Make use of the Caps Lock key

So, there is this Caps Lock key on all keyboards, sitting untouched in polite society. Why not put it to good use? Here are the commands that map the Find symbol to the Caps key on Linux. Stick them somewhere in the X session startup:

xmodmap -e 'remove Lock = Caps_Lock'
xmodmap -e 'keycode 0x42 = Find'

Then I map the key to the keyword completion command in Emacs like this. The second command is needed for Emacs in a terminal window:

(global-set-key [find] 'dabbrev-expand)
(global-set-key "\M-[1~" 'dabbrev-expand)

2011-10-04

"Version Control by Example" -- first impressions


One summer night when browsing Reddit or HackerNews, I came across an offer of a free book about VCS'es in return for filling in a simple survey. I thought, what the heck, and did it. They promised to dispatch it within 2 or 3 months. This morning an envelope arrived.

The book is printed on a heavy, coated paper, which imparts a sense of quality. Certain design and editing aspects, though, give away it being a self-published work. In particular, I find the coloured borders of pages are a bit too noisy for my taste, and punctuation like "?!?!?" would have never gotten through a professional editor.

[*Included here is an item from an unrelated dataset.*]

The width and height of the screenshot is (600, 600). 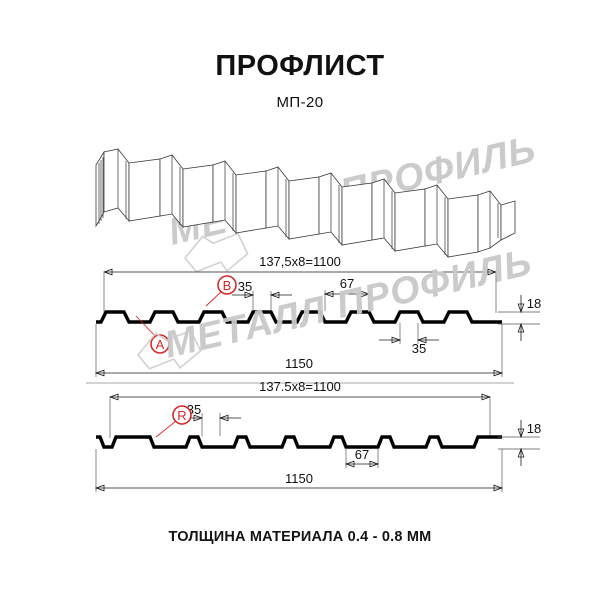 I want to click on callout-r: R, so click(x=174, y=422).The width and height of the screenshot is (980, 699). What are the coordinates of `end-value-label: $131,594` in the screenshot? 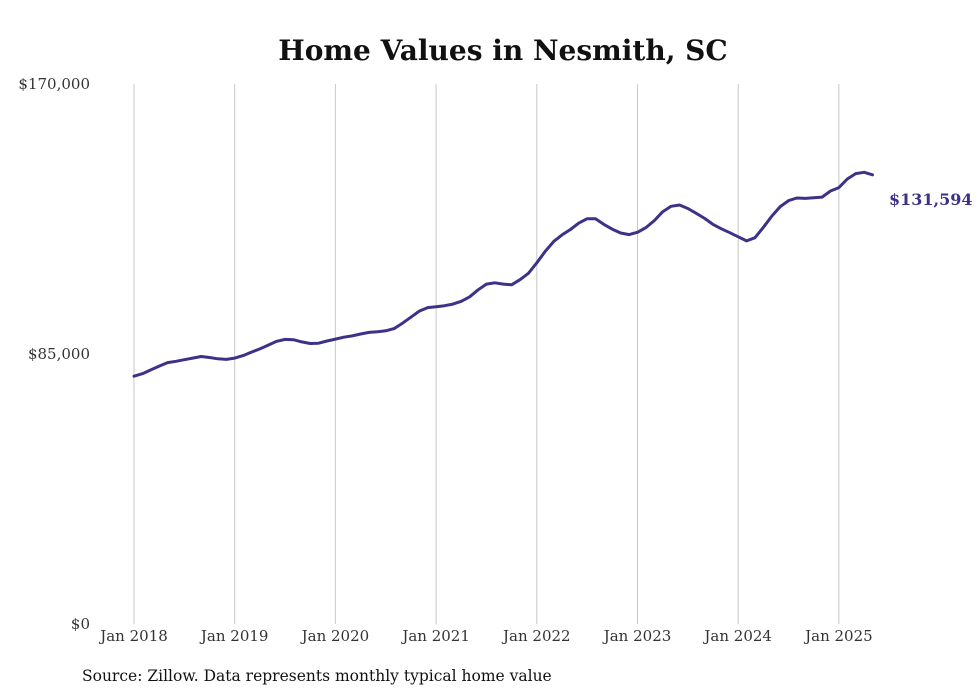 It's located at (931, 200).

The author, Eric Sink, curiously, is the founder of AbiWord open source project. He's been is in VCS business for 15 years. His company started by offering tools for SourceSafe, and is now promoting their own open source (Apache licensed) source control management system Veracity.

Obviously, promoting Veracity is the motive of giving away books for free. However, along with Veracity, the author gives an equal standing and an honest review of Subversion, Mercurial and Git, along with a general introduction into version control concepts and some sage advice about best practices in version control. The book presents each VCS by going through an example of two developers collaborating on a small and silly C program, which is easy to follow and presents the peculiarities of each VCS in a natural setting.

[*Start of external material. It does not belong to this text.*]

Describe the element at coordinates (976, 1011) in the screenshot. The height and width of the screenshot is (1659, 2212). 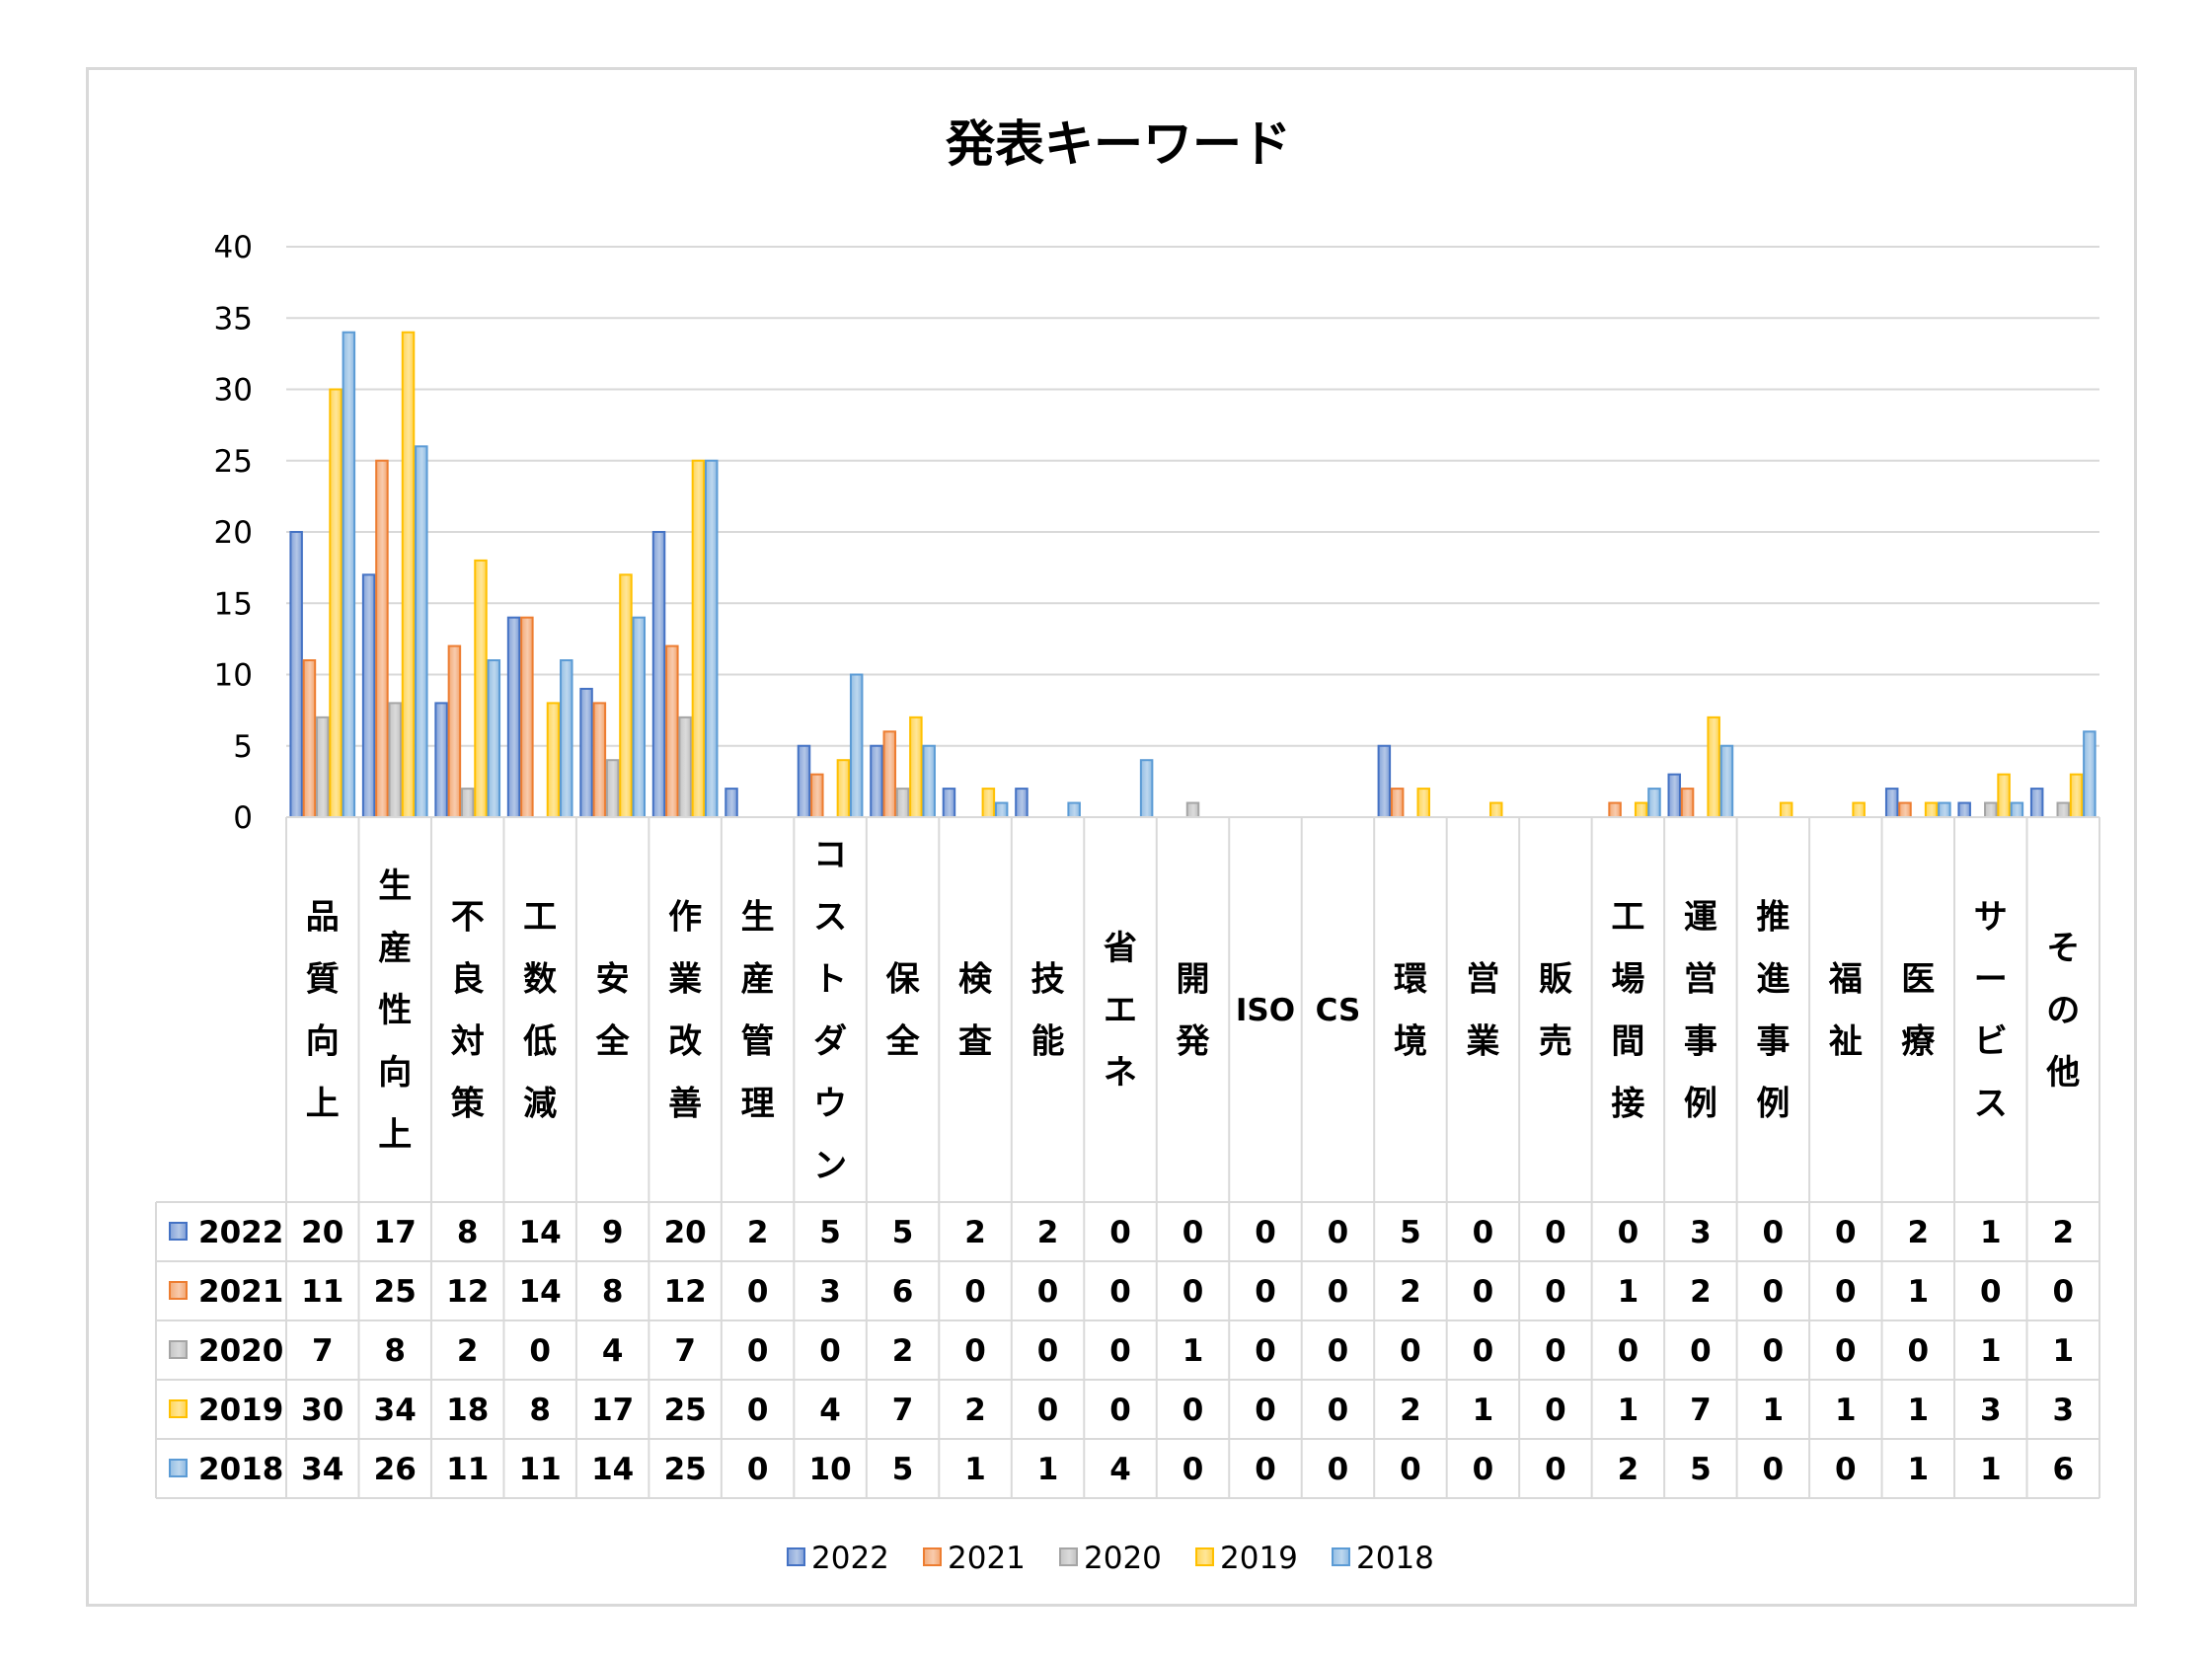
I see `category-label: 検査` at that location.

I'm sure this will become my handbook tome when dealing with Mercurial and Git. I have long fantasized about having a nice dictionary of command equivalents in different VCS'es (clone/branch, fetch/pull/update), and the book has such a table in an appendix. However, sadly, Bazaar is missing from this comparison and the rest of the book, although it is mentioned as one of the three most popular DVCSes in the introduction.

Altogether, I'm thankful for the gift of a book that has, doubtless, taken a lot of time and effort to make.